A 38.1 fJ/bit Capacitive-Latch True Random Number Generator Featuring Both Autozeroed Inverter Mismatch and Accelerated Evaluation

• Published in: IEEE solid-state circuits letters p. 1
• Main Authors: Lee, Woojin, Sim, Changmin, Kim, Changjoo, Jeon, Jinwoo, Jung, Hyundo, Kim, Taihyun, Kim, Chulwoo
• Format: Journal Article
• Language: English
• Published: IEEE 09.09.2025
• Subjects: Capacitance; Capacitors; Clocks; coupling capacitor; Entropy; hardware security; Inverters; latch metastability; Latches; Logic gates; Mathematical models; Noise; Power demand; stochastic differential equation (SDE); true random number generator (TRNG)
• ISSN: 2573-9603; 2573-9603
• DOI: 10.1109/LSSC.2025.3608187

This work presents a capacitive-latch (C-latch) true random number generator (TRNG) that achieves both inverter mismatch autozeroing and accelerated evaluation by utilizing coupling capacitors.
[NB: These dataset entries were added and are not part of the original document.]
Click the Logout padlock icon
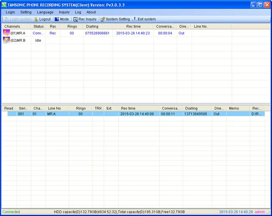This screenshot has width=272, height=216. click(36, 19)
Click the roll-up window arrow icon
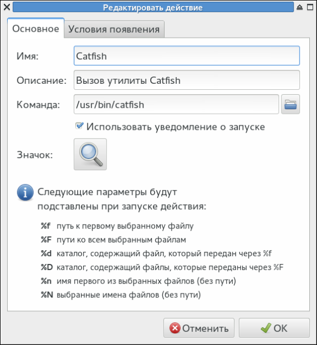 [300, 7]
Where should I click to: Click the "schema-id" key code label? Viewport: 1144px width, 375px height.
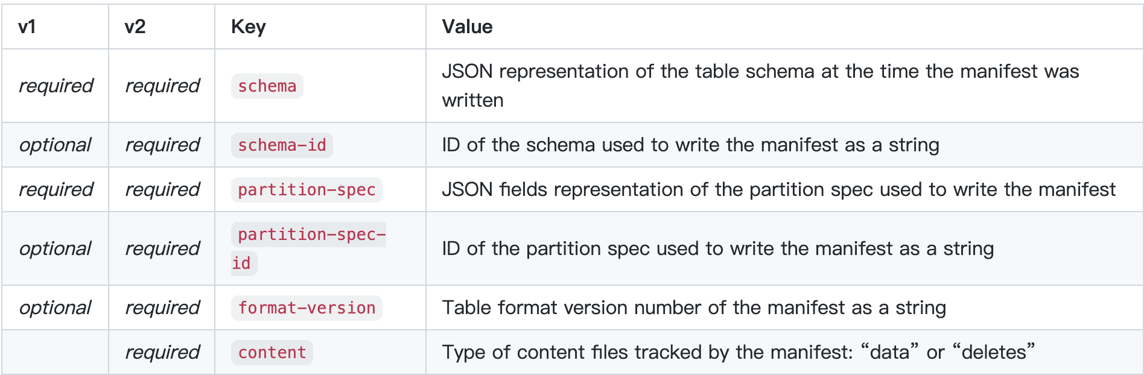pyautogui.click(x=282, y=145)
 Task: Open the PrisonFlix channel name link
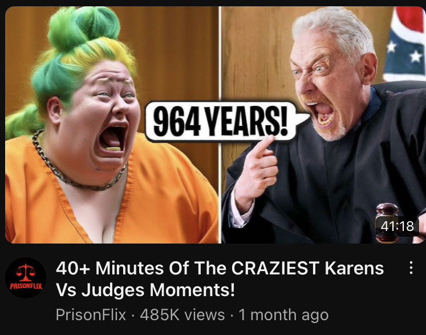91,315
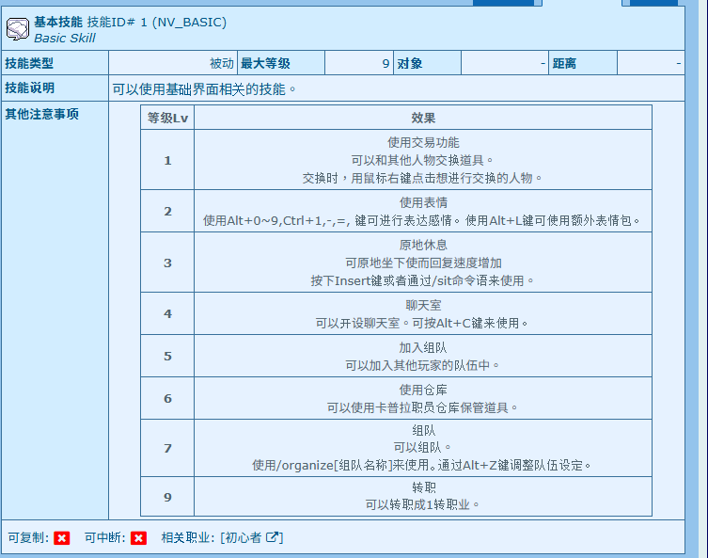The image size is (708, 558).
Task: Select the level 1 使用交易功能 row
Action: 423,160
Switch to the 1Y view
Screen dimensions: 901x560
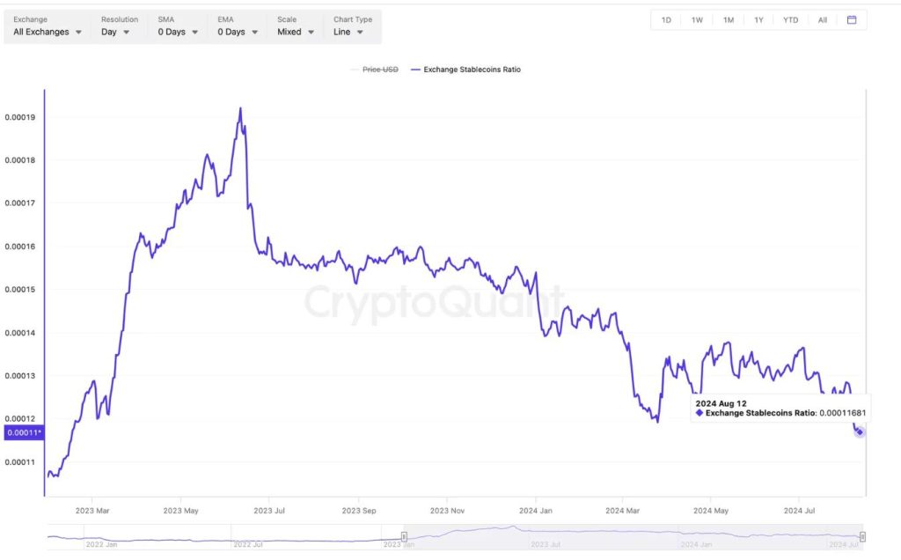[758, 18]

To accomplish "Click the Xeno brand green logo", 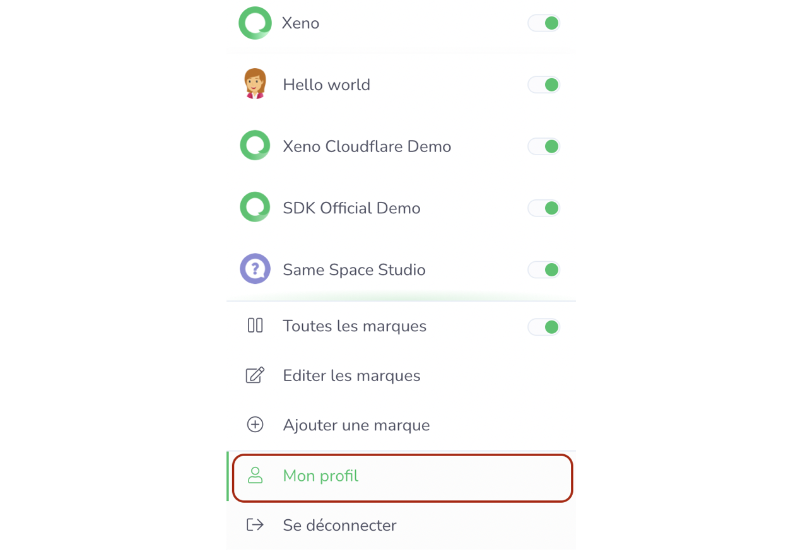I will (x=255, y=23).
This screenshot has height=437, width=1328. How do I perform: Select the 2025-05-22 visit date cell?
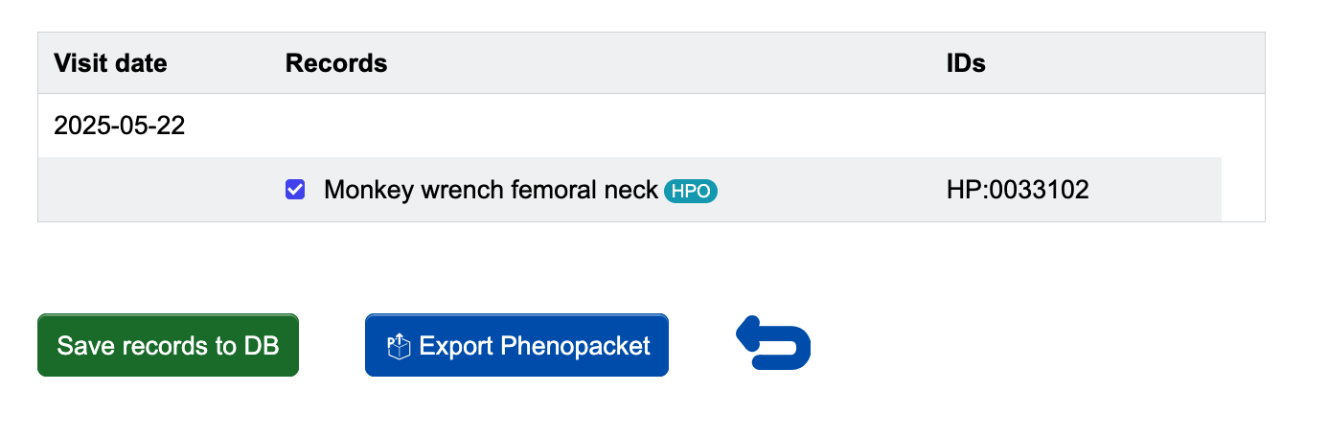point(119,126)
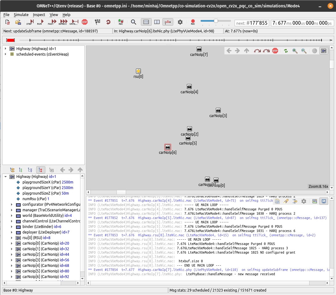Select the carNoIp[7] vehicle node
This screenshot has width=336, height=295.
(199, 49)
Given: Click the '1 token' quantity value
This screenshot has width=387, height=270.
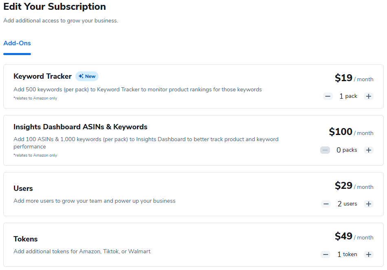Looking at the screenshot, I should click(347, 255).
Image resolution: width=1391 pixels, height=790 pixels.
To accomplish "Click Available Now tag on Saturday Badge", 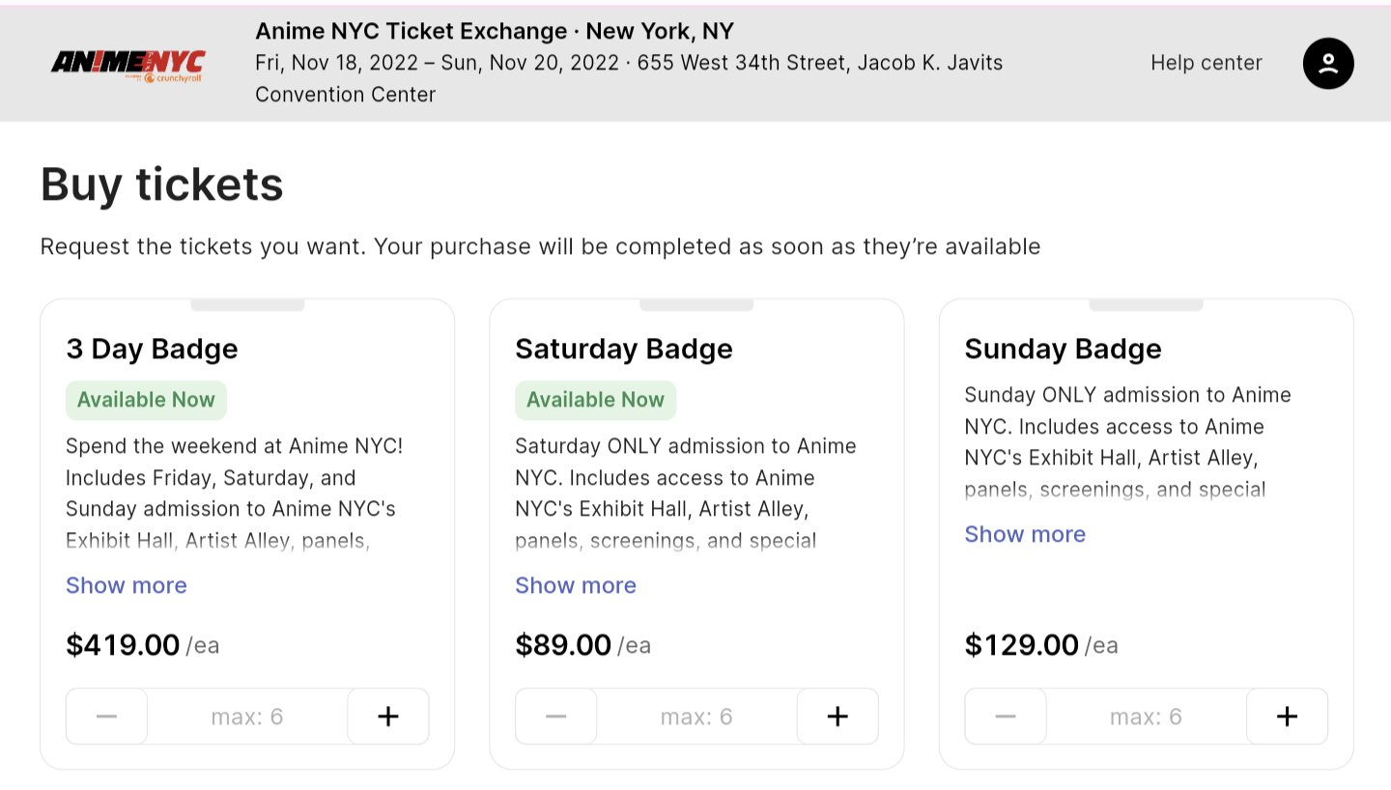I will tap(595, 400).
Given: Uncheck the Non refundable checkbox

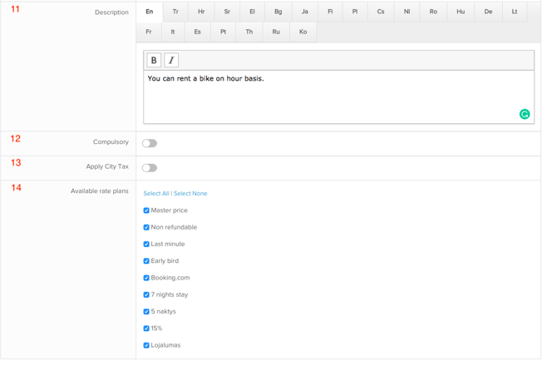Looking at the screenshot, I should click(146, 227).
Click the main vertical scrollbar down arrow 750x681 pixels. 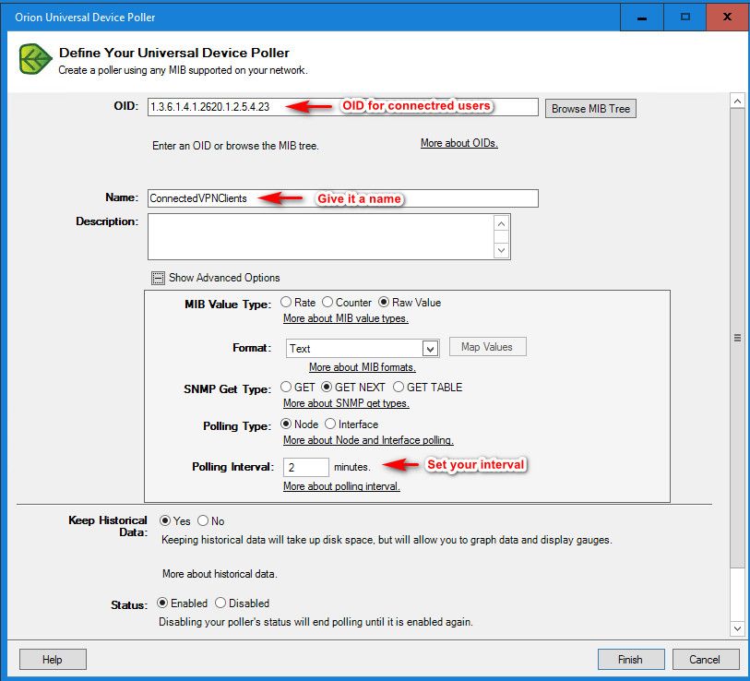[x=737, y=628]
The proposed C-latch TRNG samples the mismatch between inverter equalization voltages through coupling capacitors during the equalization phase, effectively autozeroing inverter mismatch and enabling high-entropy raw bit generation without calibration. In addition, larger coupling capacitors reduce the effective capacitance in the gate-node stochastic differential equation, resulting in faster evaluation and reduced energy consumption. Fabricated in a 28-nm CMOS process, the TRNG achieves a minimum energy consumption of 38.1 fJ/bit at 0.4 V supply voltage and the maximum throughput of 162.48 Mb/s at 0.9 V. A 4-bit von Neumann post processor consistently extract a full entropy, which successfully passes all NIST SP800-22 and NIST SP800-90B randomness tests under wide voltage and temperature variations, implying both robustness and cryptographic suitability.